The MetaMeter is designed as a measurement of critic consensus, and the binary decision it produces (Play It vs. Skip It) is analogous to the binary decision facing consumers (to buy or not to buy). But because the MetaMeter is a binary scale, it has limitations, one of which is that all games above or below the 70% threshold for recommendation are treated the same.
To illustrate, consider these three games: Sniper Elite 4 (72%), Gravity Rush 2 (87%), and Persona 5 (99%). Because each title received more than the minimum threshold, each game earned a recommendation from the MetaMeter. It is difficult to argue that they are comparable, however. Sniper Elite 4 might be a good game, but it’s not in the same ballpark as Gravity Rush 2; and while Gravity Rush 2’s 87% MetaMeter score is impressive, that doesn’t mean it’s comparable to Persona 5. VSG’s medal system accounts for this, helping consumers differentiate between the good games and the truly great games.
Whether a game receives one of the four available medals – Bronze, Silver, Gold, or Platinum – is dependent upon, first, whether the game receives a MetaMeter recommendation and, second, what the Average Critic Score (ACS) for that game is. The ACS is calculated exactly as it sounds – it’s the simple average of all scored reviews, no weighting applied – and rating tiers are determined by where that score falls under the following framework:
Bronze (75-79.99) – Games with an Average Critic Score greater than 75 but less than 80.
Silver (80-85.99) – Games with a MetaMeter recommendation and an Average Critic Score greater or equal to 80 but less than 86.
Gold (86-91.99) – Games with a MetaMeter recommendation and an Average Critic Score greater or equal to 86 but less than 92.
Platinum (>92) – Games with a MetaMeter recommendation and an Average Critic Score greater than 92.
What happens when a publication issues multiple reviews for the same game?
Where a publication issues multiple reviews for the same game, VSG may (at our discretion) treat those reviews as distinct data points, so long as they are unique. A more common occurrence comes in the form of updated reviews; in this situation, the updated review replaces the legacy review.
A thornier issue rears its head where a publication publishes separate reviews for the PvP and PvE components of a game (e.g., as IGN does for the Call of Duty franchise). In this situation, it is not fair – to the developer, to the reviewer, to the consumer – to average those scores together. Because of that, those reviews (while technically scored) are treated as un-scored reviews and batched according to the ‘generally favorable’ rubric used for un-scored reviews.
Why is the threshold for scored reviews set at 75/100?
Scored reviews are considered "recommended" when they score the game at or above 75 out of 100 (normalized). Why did VSG set the threshold at 75? After extensive testing and deliberation, we believe that it strikes a good middle ground, and accurately reflects the sentiment on most outlets' scored ratings scales. VSG believes that there is not enough time in the world to play everything, so you should only purchase games actually worth playing.
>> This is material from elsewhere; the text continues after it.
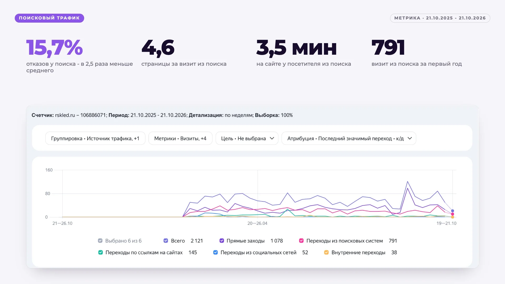Uncheck the Всего series checkbox

(x=166, y=241)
What is the Adjusted Score?
VSG ranks covered games according to an Adjusted Score, which provides a "Bayesian estimate" taking into account the number of reviews each game has received, the minimum number of reviews for a MetaMeter Score, and the Average Critic Score for all covered games. The specific formula used is as follows:
Adjusted Score (AS) = (r / ( r + m)) x A + (m / (r + m)) x C
A = Average Critic Score for the game
r = number of reviews for the game
m = minimum number of reviews for a MetaMeter Score (currently 15)
C = the mean Average Critic Score across the entire VSG database
How many games are in VSG's database?
Hundreds of games have been covered by VSG. One thing to keep in mind, however, is that VSG is selective about the games it covers, and does not endeavor to score every game released on every platform. At this point, hundreds. When VSG launched in 2018, the goal was to establish a content/data baseline as a proof of concept, and that led to VSG focusing only on titles released on or after January 1, 2017. Games released prior to January 1, 2017 – in particular, games that continue to have an impact on the industry (e.g., Minecraft, Bloodborne) – will be added to the library on a rolling basis.